Decisions, decisions right? Maybe not.
Since
it's fairly common practice to have a quarantine tank, you
can always take something home right away, but you run the
risk of it dying on your dime, especially if it was a wild
specimin and made a long trip before arriving.
Chances
are if you have an established system, you are probably
an established customer with your LFS. Most of the time,
any good store wouldn't sell something so new to their stock
unless it came from a reliable or local source like a wholesaler
they have dealt with for some time. If you are a fairly
regular customer, most owners and managers will be happy
to hold the animal for a while for a fair deposit. If you're
a frequent customer, its possible they may even hold it
for free.
This
arrangement allows you to "visit" your new critter
to see if it's maintaining a healthy appearance.
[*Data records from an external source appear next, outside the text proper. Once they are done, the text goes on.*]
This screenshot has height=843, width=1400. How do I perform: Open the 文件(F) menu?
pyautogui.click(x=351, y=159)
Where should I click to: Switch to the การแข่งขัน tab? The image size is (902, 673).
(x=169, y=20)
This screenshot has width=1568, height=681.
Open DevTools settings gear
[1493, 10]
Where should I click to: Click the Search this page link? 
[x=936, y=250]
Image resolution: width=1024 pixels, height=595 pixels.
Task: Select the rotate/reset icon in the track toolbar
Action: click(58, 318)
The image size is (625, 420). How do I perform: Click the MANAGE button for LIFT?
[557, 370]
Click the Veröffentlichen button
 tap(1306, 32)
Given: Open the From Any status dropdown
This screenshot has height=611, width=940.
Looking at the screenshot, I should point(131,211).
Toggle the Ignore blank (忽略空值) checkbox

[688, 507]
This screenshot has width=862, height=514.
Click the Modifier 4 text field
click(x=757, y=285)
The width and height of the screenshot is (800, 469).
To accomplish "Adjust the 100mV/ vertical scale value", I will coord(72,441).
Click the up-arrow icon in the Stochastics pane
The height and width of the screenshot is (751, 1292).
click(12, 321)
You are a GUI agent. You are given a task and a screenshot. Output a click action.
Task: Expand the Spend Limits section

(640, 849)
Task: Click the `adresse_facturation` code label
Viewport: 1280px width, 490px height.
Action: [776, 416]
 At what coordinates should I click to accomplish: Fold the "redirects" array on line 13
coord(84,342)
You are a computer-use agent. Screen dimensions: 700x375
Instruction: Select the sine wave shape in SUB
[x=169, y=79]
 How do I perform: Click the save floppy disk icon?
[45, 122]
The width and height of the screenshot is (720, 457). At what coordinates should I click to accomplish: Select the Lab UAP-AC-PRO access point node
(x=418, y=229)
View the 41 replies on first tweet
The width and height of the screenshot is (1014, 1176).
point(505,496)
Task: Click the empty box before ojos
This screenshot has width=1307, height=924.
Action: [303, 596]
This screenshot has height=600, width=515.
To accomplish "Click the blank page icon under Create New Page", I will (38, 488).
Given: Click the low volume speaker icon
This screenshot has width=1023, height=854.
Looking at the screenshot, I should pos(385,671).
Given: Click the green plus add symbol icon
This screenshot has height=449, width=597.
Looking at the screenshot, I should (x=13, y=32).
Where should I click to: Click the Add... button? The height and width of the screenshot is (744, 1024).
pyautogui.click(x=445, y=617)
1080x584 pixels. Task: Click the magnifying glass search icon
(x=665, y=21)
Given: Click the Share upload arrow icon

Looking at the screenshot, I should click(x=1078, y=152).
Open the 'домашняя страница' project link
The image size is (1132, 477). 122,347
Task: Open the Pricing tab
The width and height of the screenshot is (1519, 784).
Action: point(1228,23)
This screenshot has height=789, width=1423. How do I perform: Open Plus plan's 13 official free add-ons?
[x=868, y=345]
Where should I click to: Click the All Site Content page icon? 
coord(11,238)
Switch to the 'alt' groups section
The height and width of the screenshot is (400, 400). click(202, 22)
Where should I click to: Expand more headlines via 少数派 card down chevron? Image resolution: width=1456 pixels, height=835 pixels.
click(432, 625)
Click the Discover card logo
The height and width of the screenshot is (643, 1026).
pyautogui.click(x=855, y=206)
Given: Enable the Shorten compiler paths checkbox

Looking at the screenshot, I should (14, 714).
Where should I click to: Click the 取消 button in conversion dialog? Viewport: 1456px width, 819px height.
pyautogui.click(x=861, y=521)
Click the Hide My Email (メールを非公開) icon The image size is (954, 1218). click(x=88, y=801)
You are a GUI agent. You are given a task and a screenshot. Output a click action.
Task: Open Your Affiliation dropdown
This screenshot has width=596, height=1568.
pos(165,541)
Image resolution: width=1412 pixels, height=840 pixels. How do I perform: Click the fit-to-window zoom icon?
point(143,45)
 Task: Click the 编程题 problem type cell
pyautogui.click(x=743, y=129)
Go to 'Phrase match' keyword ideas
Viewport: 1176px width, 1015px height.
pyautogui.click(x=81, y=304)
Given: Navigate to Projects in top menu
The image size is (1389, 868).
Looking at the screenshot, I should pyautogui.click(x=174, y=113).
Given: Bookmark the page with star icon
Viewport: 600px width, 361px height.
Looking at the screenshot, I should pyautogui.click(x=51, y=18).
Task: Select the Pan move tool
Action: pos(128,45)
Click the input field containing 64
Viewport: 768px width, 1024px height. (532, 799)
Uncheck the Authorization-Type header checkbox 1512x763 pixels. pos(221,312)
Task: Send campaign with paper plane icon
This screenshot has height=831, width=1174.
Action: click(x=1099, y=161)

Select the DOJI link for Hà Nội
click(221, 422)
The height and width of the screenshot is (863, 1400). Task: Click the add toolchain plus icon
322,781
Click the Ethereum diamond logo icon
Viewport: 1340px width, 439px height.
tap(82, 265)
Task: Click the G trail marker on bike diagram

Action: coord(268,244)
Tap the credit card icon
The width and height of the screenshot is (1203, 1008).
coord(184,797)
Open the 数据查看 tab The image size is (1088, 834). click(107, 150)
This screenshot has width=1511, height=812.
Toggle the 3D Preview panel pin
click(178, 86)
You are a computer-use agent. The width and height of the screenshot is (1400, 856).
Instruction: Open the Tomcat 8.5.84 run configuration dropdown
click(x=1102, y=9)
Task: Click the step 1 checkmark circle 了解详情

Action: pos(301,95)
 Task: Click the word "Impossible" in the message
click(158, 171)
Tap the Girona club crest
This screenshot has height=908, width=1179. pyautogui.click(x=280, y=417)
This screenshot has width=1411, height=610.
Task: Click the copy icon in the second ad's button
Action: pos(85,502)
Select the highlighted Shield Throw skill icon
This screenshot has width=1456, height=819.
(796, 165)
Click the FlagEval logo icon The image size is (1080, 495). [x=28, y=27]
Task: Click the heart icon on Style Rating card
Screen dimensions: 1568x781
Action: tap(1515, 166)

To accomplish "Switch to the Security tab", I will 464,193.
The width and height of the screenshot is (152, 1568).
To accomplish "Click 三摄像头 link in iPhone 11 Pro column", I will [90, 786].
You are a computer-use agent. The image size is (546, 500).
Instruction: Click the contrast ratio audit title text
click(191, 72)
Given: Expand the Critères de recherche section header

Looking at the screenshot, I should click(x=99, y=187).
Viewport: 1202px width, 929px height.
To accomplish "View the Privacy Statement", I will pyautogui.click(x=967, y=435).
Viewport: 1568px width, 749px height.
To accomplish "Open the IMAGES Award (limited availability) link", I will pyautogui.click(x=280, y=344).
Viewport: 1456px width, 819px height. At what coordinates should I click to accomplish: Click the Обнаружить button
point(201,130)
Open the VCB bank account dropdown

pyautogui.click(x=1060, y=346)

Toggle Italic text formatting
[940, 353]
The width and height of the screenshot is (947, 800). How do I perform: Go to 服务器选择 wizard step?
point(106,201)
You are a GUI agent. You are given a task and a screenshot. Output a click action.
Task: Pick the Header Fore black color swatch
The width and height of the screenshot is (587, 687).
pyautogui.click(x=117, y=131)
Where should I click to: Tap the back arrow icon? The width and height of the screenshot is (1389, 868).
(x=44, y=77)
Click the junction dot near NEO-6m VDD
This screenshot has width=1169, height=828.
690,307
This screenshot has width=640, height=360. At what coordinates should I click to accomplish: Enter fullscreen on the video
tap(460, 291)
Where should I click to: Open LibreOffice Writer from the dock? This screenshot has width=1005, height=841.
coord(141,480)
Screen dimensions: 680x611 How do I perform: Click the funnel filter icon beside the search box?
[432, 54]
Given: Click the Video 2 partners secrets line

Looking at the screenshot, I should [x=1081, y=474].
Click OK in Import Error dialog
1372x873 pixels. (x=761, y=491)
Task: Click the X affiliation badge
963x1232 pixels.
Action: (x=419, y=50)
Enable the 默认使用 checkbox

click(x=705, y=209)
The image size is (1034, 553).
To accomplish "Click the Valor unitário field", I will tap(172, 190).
It also
gives the LFS the chance to get it on a regular feeding
regimin with foods they use and sell ensuring greater chances
for success in your system. For inverts, they will have
a chance to adjust to a quality lighting set-up especially
if collected in the wild.
If,
on the chance the animal does not survive acclimation, or
becomes ill, you can generally put your deposit towards
other animals or items.
--
J. Howard
Knowledge,
patience and observation are the three commandments IMO...in
other words: read, wait, and watch your critters!